Below is an article published by the Financial Times:
A remote Chinese border town in the Gobi desert has slapped transport surcharges on copper shipments from Rio Tinto’s Mongolian Oyu Tolgoi mine, an attempt to pay off the town’s debts that comes on the heels of a bilateral row over the Dalai Lama.
China vociferously protested against a visit to Mongolia last week by the Tibetan spiritual leader, who is revered by many Mongolian Buddhists but whom Beijing views as a dangerous separatist. China cancelled a diplomatic meeting after the visit.
But while Mongolians worry about earthly retribution, the Chinese territory of Inner Mongolia is worried about debt. Gobi desert towns, like other local governments in China, are struggling with the legacy of massive infrastructure spending since 2008.
Transport charges on copper and coal introduced on Thursday at several border crossings in the Chinese region of Inner Mongolia are “mainly for the repayment of principal and interest of bank loans taken out for port infrastructure construction as well as port facilities maintenance, management and other normal operating costs”, according to a provincial document published early last month, well before the Dalai Lama’s trip.

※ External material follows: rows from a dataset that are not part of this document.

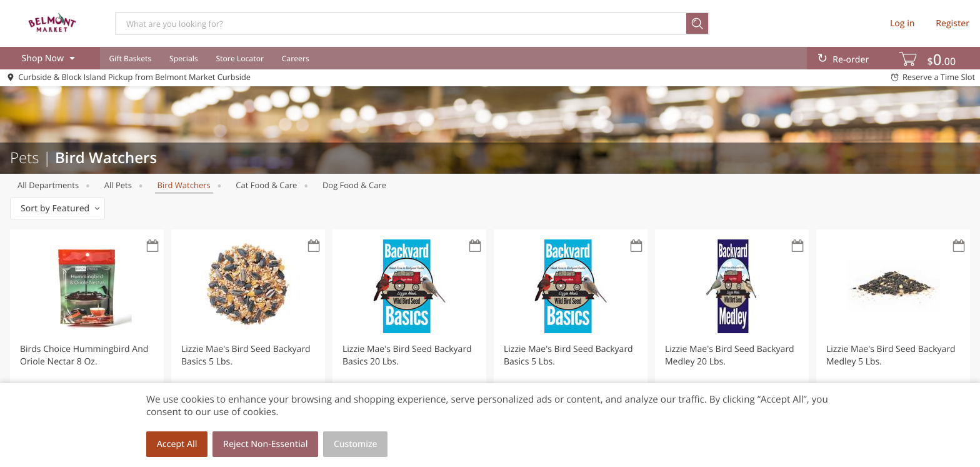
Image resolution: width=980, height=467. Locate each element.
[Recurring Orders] (152, 246)
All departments (48, 185)
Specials (184, 58)
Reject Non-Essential (265, 444)
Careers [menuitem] (296, 58)
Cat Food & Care (266, 185)
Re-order (851, 59)
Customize (356, 444)
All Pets (118, 185)
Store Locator (239, 58)
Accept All (177, 444)
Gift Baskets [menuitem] (130, 58)
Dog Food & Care (354, 185)
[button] (87, 340)
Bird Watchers (184, 185)
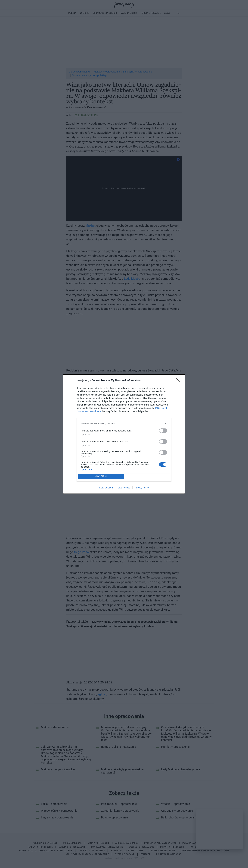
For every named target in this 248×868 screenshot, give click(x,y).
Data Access (124, 488)
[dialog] (124, 434)
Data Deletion (106, 488)
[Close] (179, 381)
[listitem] (124, 424)
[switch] (163, 431)
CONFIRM (101, 476)
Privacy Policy (142, 488)
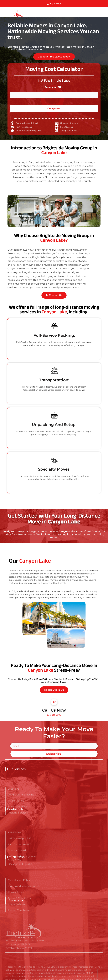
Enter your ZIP (54, 88)
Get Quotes (54, 108)
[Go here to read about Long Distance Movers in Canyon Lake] (12, 16)
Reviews (16, 900)
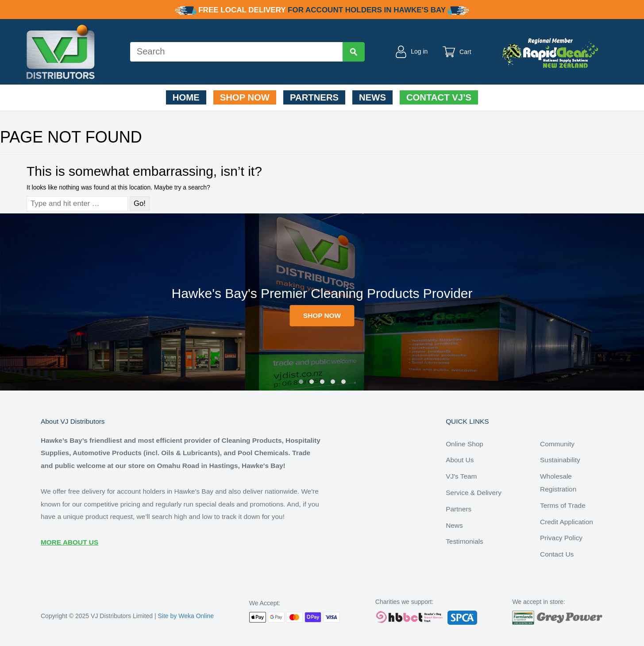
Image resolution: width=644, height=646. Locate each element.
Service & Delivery (474, 492)
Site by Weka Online (186, 616)
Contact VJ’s (439, 97)
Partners (314, 97)
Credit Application (567, 522)
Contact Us (557, 554)
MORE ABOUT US (69, 542)
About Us (459, 460)
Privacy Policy (561, 538)
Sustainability (560, 460)
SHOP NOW (322, 315)
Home (186, 97)
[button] (301, 382)
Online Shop (464, 444)
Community (557, 444)
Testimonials (464, 541)
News (372, 97)
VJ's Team (461, 476)
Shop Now (245, 97)
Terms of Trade (563, 505)
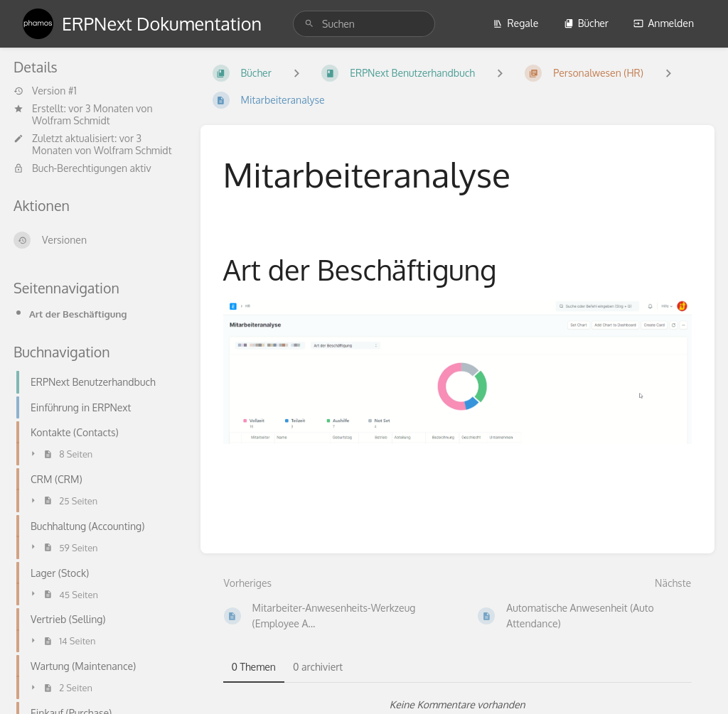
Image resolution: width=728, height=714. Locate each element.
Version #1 (45, 91)
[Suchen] (309, 23)
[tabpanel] (458, 705)
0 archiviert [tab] (318, 666)
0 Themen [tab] (254, 666)
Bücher (586, 23)
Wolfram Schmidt (71, 120)
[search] (364, 23)
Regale (515, 23)
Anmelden (663, 23)
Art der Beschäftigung (78, 313)
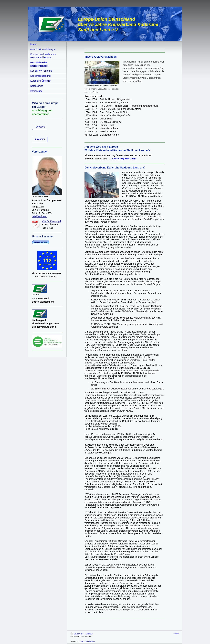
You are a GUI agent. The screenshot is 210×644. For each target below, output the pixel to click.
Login (177, 633)
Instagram (40, 139)
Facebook (40, 127)
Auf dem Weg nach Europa (124, 159)
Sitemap (89, 634)
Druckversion (78, 634)
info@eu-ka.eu (39, 216)
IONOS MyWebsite (87, 641)
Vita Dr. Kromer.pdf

The increase in fees on copper concentrate crossing the border specifically benefits Urad Middle Banner, the township home to the Gants Mod crossing, the only post to handle copper from Oyu Tolgoi, the world’s largest copper deposit.

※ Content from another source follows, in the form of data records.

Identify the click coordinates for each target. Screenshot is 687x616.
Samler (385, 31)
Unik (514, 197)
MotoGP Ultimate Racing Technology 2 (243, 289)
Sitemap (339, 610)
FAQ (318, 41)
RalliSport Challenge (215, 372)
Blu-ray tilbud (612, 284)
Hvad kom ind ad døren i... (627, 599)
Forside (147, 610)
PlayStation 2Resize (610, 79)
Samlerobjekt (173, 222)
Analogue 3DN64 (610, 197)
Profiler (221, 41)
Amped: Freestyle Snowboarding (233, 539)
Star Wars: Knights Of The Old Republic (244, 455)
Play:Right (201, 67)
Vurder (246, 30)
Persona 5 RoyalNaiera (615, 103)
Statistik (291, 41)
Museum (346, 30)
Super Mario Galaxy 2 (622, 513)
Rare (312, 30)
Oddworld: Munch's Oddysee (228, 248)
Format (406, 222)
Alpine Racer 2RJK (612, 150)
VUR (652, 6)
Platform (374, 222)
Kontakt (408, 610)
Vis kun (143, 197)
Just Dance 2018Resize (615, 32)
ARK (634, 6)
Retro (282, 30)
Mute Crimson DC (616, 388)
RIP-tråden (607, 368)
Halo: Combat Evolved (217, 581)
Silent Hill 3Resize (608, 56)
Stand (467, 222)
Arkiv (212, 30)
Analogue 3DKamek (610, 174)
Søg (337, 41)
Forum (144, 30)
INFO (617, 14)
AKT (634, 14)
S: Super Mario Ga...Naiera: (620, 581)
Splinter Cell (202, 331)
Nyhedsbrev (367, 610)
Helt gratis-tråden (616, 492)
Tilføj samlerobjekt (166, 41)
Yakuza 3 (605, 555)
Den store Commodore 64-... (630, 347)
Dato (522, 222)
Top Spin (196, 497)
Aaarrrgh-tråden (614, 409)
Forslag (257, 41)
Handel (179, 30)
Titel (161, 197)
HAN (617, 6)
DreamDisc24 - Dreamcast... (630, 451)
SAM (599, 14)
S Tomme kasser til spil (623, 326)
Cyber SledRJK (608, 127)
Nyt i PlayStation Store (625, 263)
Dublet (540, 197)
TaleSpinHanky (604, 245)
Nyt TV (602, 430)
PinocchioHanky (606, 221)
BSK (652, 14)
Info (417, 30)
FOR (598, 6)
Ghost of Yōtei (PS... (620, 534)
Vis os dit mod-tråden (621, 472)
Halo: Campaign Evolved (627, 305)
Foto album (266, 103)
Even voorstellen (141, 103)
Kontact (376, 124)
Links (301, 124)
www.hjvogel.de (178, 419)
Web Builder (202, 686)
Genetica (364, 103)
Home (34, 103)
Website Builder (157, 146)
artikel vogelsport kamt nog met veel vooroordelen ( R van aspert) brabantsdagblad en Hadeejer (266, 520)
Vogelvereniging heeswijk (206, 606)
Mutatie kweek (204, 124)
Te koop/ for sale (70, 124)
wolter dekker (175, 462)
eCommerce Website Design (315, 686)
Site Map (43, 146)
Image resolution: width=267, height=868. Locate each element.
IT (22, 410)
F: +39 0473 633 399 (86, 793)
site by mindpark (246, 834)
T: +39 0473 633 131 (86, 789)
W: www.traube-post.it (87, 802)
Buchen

The document authorises a surcharge of 0.2 per cent of the value of copper concentrate shipments. At current prices the charge works out to about Rmb78 ($11.3) per tonne, or Rmb3,800 per truckload. That would work out to about $18.7m per year.
The Mongolian government estimates the additional charges on coal will cost it 30bn tugriks ($12.2m) per year, an unwelcome extra burden as the country tightens its budget ahead of an estimated $1.8bn in debt payments due in the next two years. About half the country’s coal exports pass through Gants Mod.

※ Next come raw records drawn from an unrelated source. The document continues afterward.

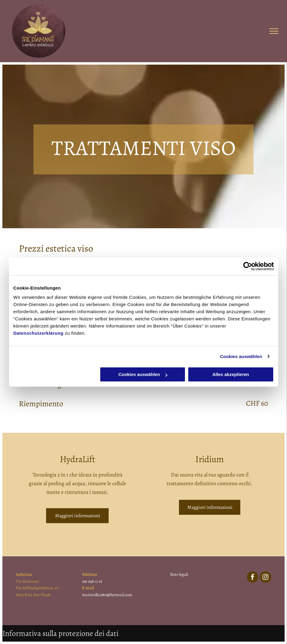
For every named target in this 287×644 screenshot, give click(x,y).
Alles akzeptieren (231, 374)
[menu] (274, 31)
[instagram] (265, 578)
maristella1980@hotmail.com (107, 595)
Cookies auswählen (241, 356)
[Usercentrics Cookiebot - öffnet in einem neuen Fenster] (247, 266)
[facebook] (253, 578)
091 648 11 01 (92, 581)
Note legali (179, 574)
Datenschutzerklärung (39, 333)
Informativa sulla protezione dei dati (60, 633)
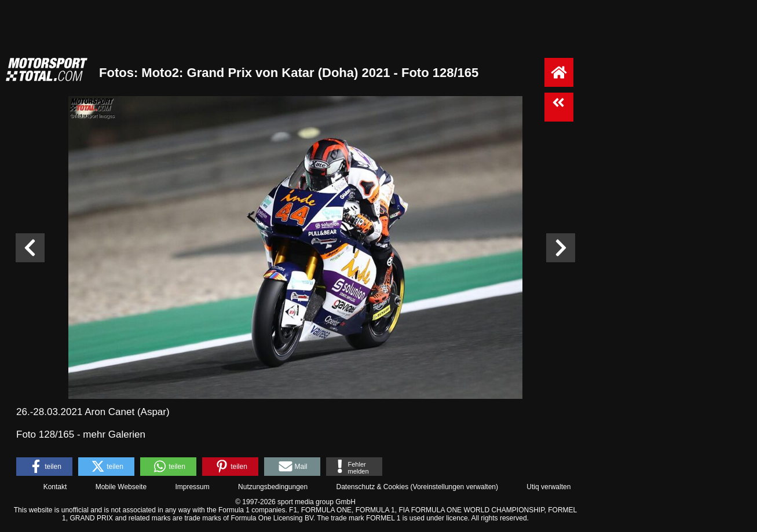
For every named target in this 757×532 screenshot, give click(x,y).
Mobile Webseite (121, 487)
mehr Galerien (114, 434)
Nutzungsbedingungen (273, 487)
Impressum (192, 487)
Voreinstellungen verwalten (454, 487)
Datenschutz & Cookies (372, 487)
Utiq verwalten (548, 487)
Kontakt (55, 487)
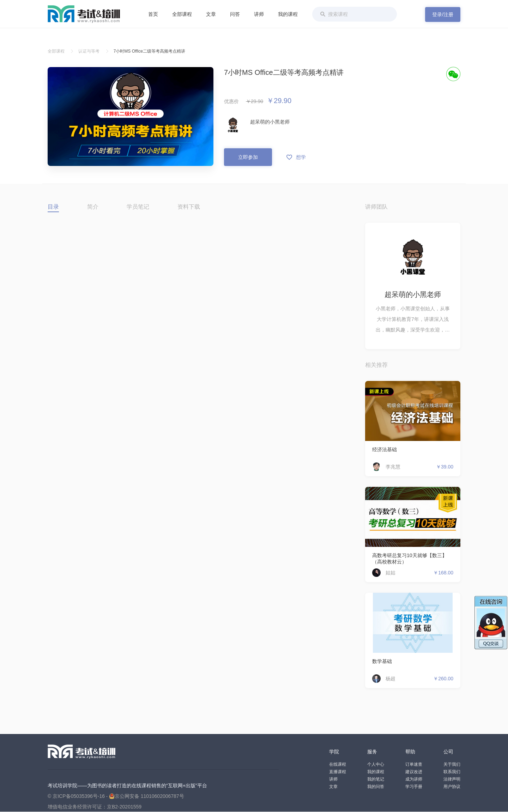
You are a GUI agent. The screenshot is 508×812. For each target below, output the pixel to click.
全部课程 (182, 14)
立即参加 (248, 157)
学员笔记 (138, 207)
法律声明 (452, 779)
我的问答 (376, 787)
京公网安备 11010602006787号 (146, 796)
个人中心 (376, 764)
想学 (296, 157)
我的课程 (288, 14)
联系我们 (452, 772)
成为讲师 (414, 779)
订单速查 (414, 764)
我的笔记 (376, 779)
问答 (235, 14)
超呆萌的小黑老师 (270, 122)
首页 (153, 14)
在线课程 (338, 764)
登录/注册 (443, 14)
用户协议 (452, 787)
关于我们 (452, 764)
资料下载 (189, 207)
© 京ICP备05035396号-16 (76, 796)
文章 (211, 14)
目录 (53, 207)
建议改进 (414, 772)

Rio Tinto started construction of Oyu Tolgoi in 2010 — and politicians in Mongolia began dreaming of how to spend the windfall. But this year they turned to the International Monetary Fund to help pay off the debt they took on.
On the other side of the border, Urad Middle Banner had big dreams too. It spent Rmb1.3bn on buildings, roads and a centralised heating system, according to the website of the city of Bayan Nor, which has jurisdiction over the township. In 2011 it splashed out another Rmb1.45bn on markets, offices and hotels.
At Gants Mod a wide, six-storey building framed by a large plaza and sundial greets trucks from Mongolia. Six-lane roads wind through a town of scattered tower blocks and dirt lanes. Train tracks end next to enormous coal yards on the Chinese side, waiting for Mongolia to fund a rail link to the mine.
The local government “invested so much in the port. There is indeed a gap” between the loans that have been taken out and the revenue earned at the crossing, an official at Bayan Nor explained. Municipal planners are “in an awkward position”, he added, caught between the indebted township and the Inner Mongolian regional planning bureau, which sets the transport fees.
The new surcharges are not the only sign of strain in Urad Middle Banner and other towns like it along China’s northern frontier. Overgrazing and water diversions for coal mining are rapidly turning pasture land into barren desert. Ethnic Mongolian herders in the township have protested several times this year, claiming that local officials have seized and auctioned off grazing land.